The challenge we have before us is to create two different plays that work hand and hand with each other. One the one side, the Tragics: Olivia, Orsino, Viola, Sebastian, Antonia and Valentine. This group will be our Gatsby crew, the actors asked to dig into motivation, emotional truth, and find the kernels of sadness, loneliness, fear and need at the very heart of Shakespeare’s play. On the other side, the comics: Toby, Andrew, Maria, Feste and Malvolio. Feste and Malvolio are perhaps closer to the middle of this range, but in essence these are the characters that Shakespeare used to lighten the freaking mood, to give us a chance to laugh a little, make fun a little, and giggle at. There will be times when both teams will need to share the burden; the tragics being a bit funny and the comics being a bit sad, but those places are easy to find and will not necessarily be the greatest challenge that we face as a cast.
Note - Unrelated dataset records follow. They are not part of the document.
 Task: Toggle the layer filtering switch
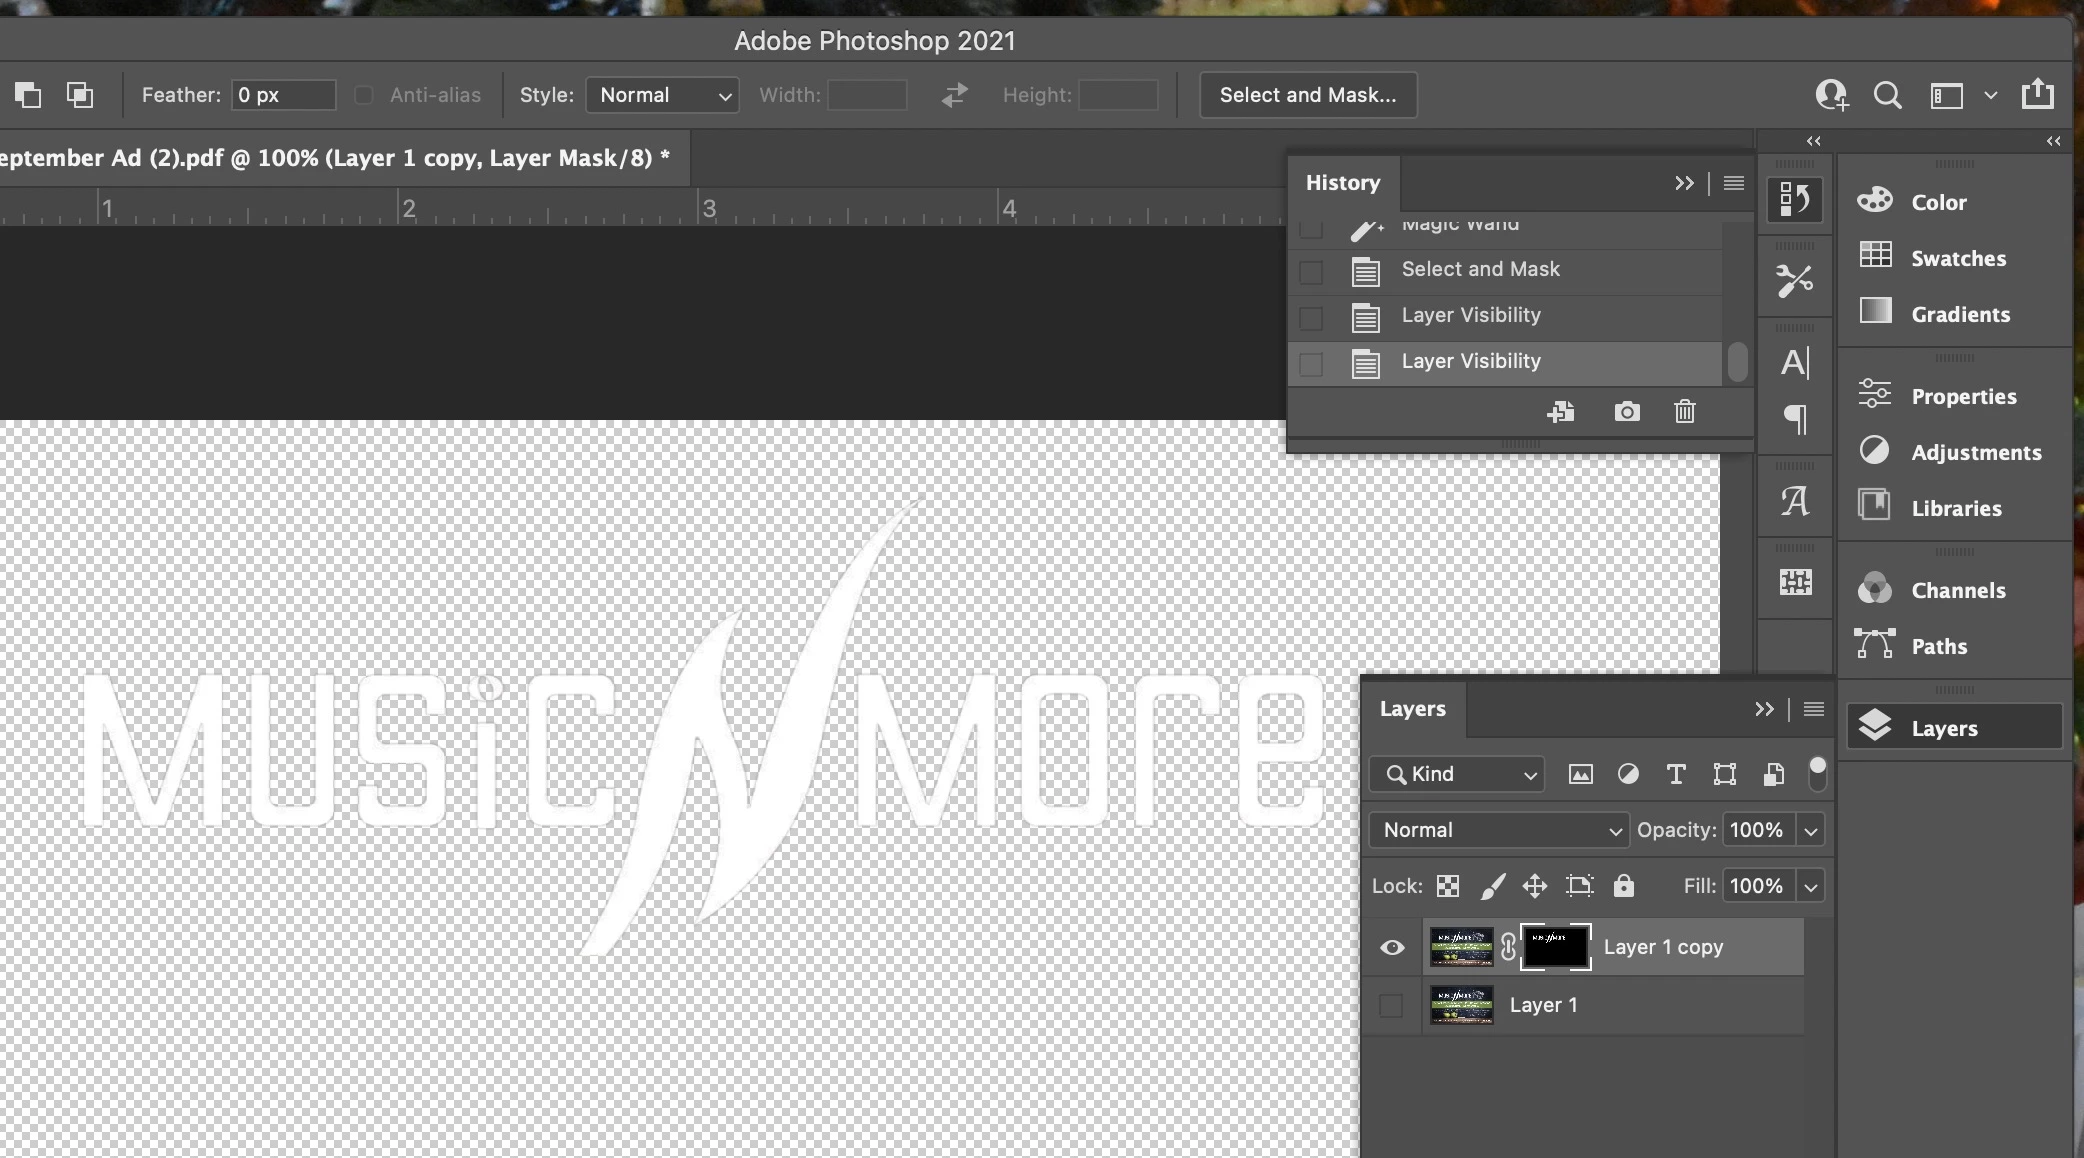click(x=1818, y=773)
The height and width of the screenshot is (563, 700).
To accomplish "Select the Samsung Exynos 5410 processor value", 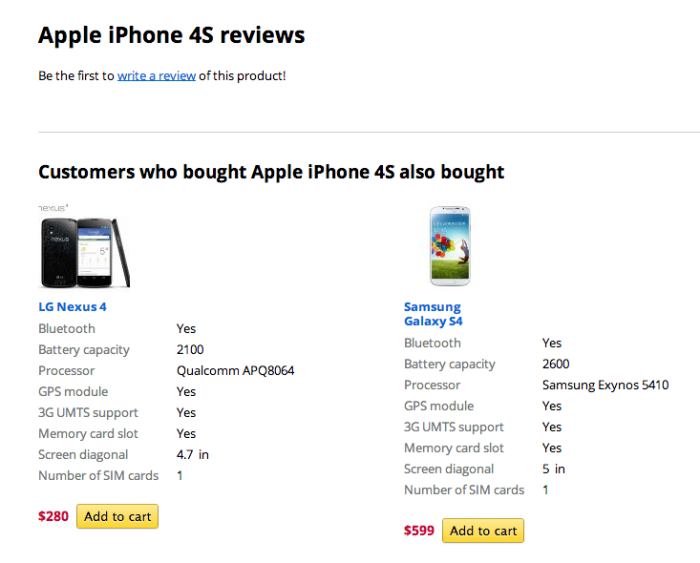I will [x=605, y=385].

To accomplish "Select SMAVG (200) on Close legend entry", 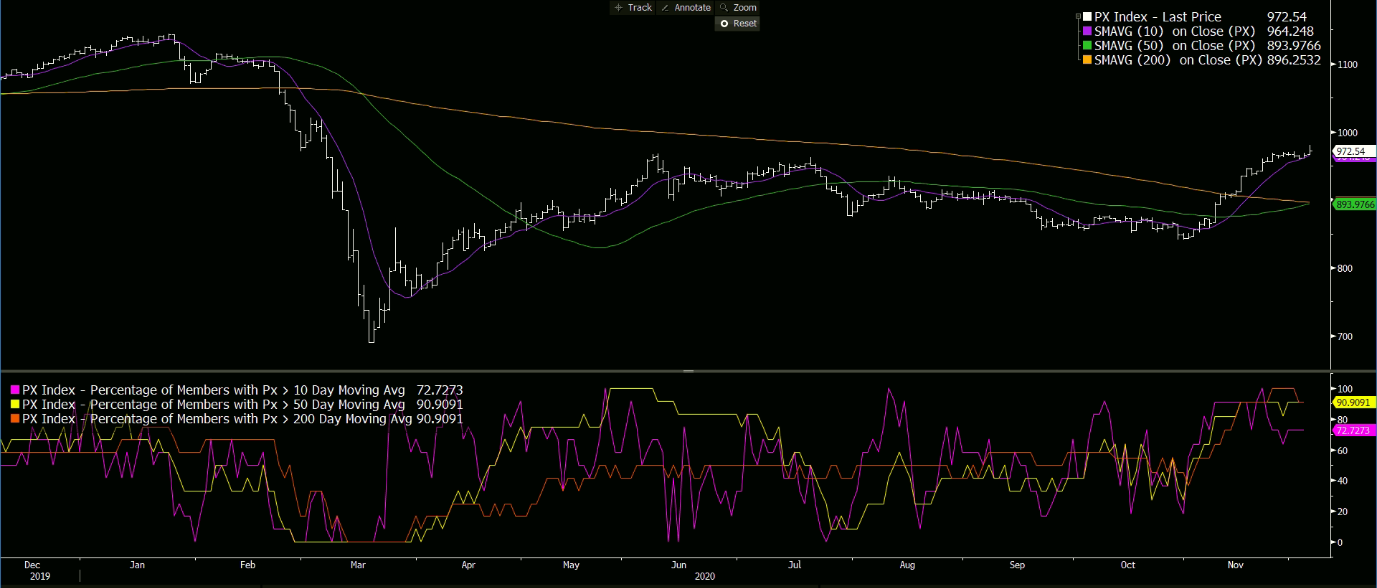I will point(1181,61).
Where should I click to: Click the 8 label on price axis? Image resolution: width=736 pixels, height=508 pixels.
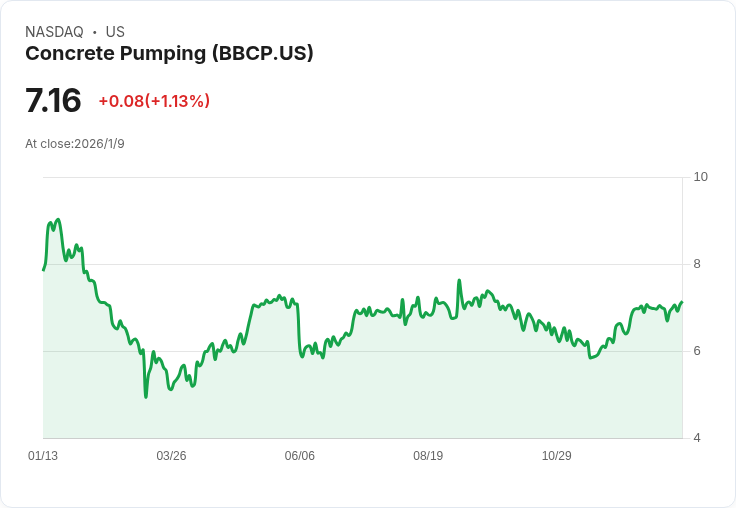697,264
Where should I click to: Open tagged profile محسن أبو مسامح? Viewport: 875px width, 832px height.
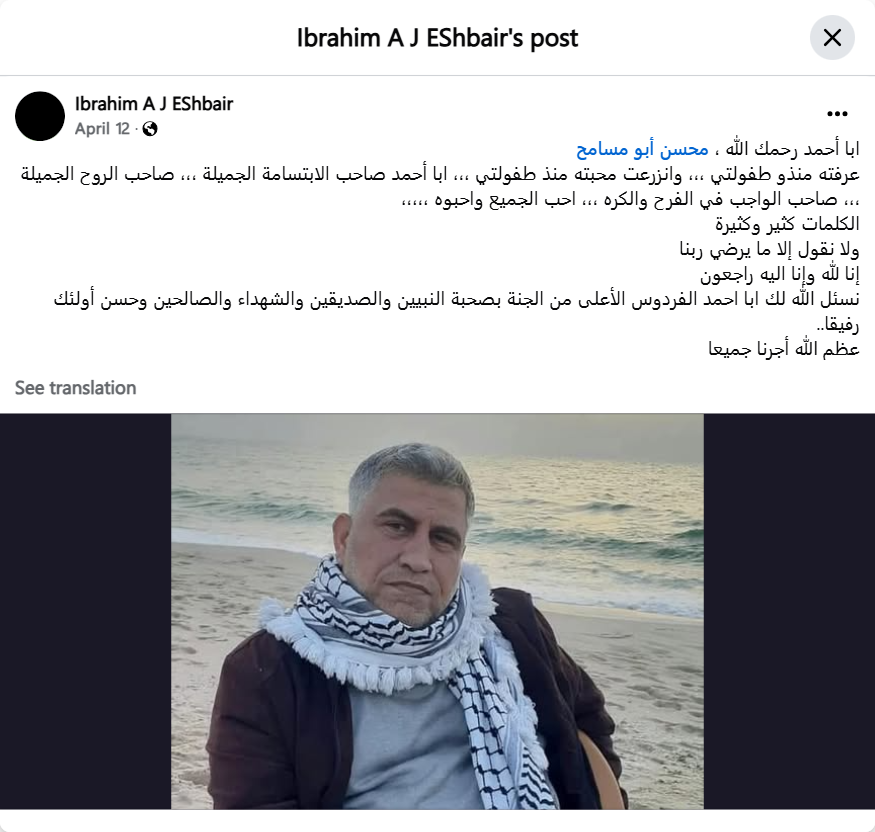coord(642,149)
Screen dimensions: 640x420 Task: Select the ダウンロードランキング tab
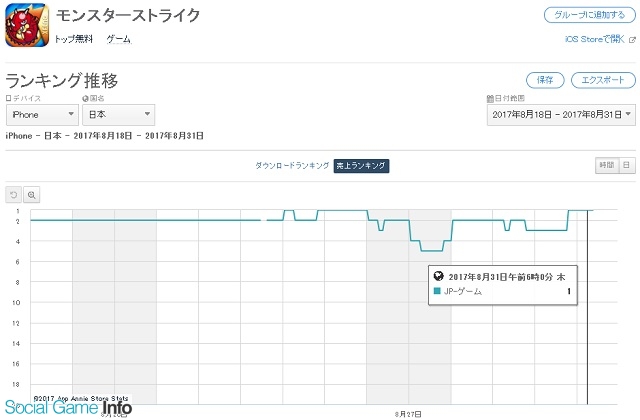pyautogui.click(x=291, y=165)
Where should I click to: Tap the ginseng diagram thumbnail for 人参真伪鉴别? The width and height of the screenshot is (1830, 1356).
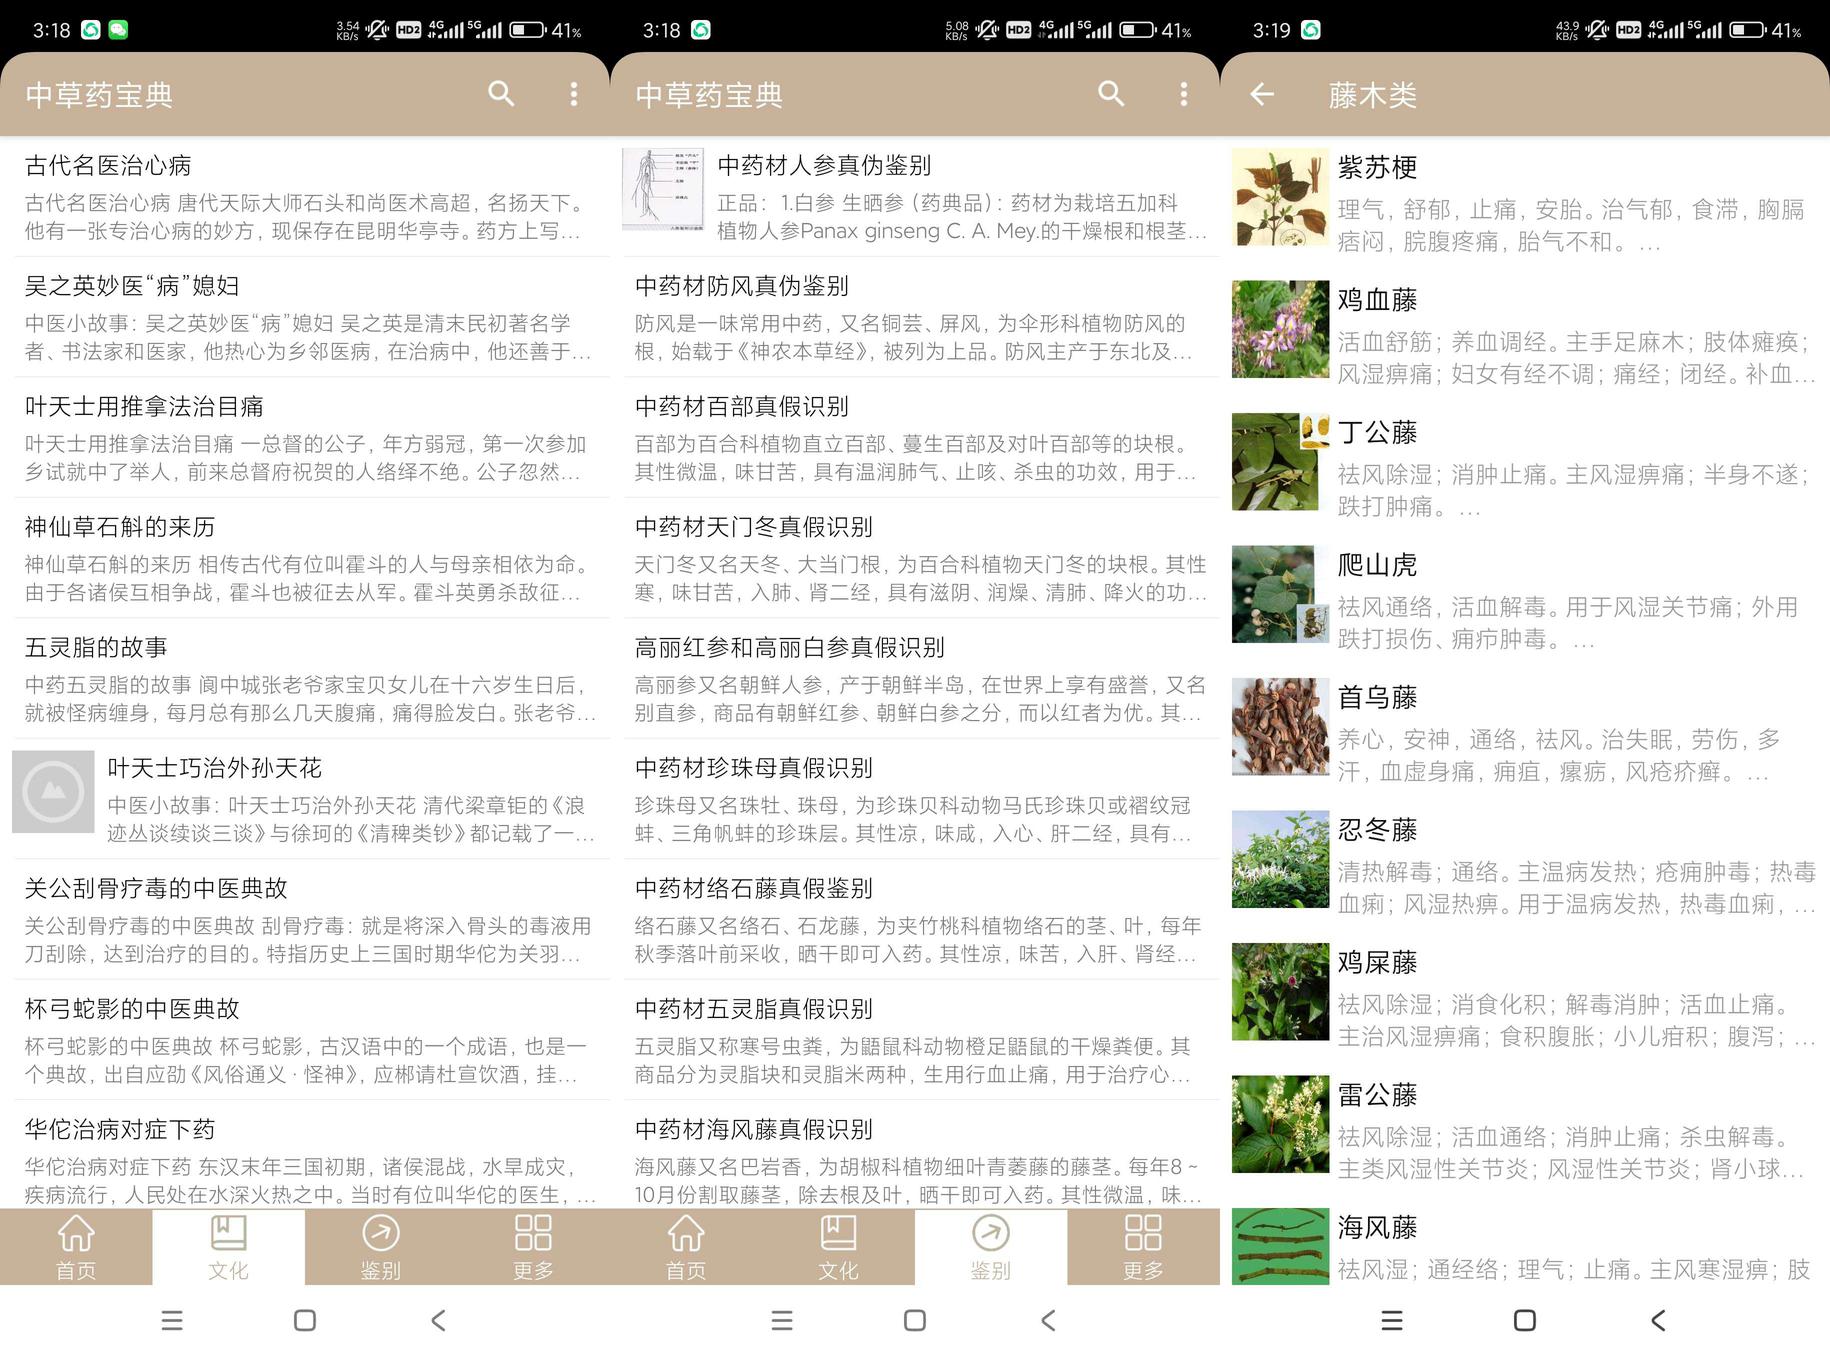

Remember how Shakespeare’s play ends. Russell writes, the play does not end in a communal feast, a dance, or a grand gathering as do many of Shakespeare’s romantic comedies. Instead, Shakespeare leaves us with Feste, alone, to sing of man’s folly and disorder, of the passing of time, and of the wind and rain, a reflection back to the chaotic storm that starts the play. In Twelfth Night, the “conclusion” of the chaos and mistaken identities is not, in fact, a re-instatement of order. In this, if in nothing else, Twelfth Night does not follow a traditional Shakespearean comic trajectory. It is something different.
Marjorie Garber, in Shakespeare After All, writes, “ Some of the play’s characters find that their fantasies do come true, while others are punished for daring to have fantasies at all.”
One thing to remember about Feste’s final song. Does anyone know the only other place in the canon that this song is used? Feste’s song is also sung to an aged king, alone with madness born of grief, in the middle of a terrifying storm, by Lear’s nameless and tragic fool. Shakespeare may have written the song for Twelfth Night, but it found its true home in Lear.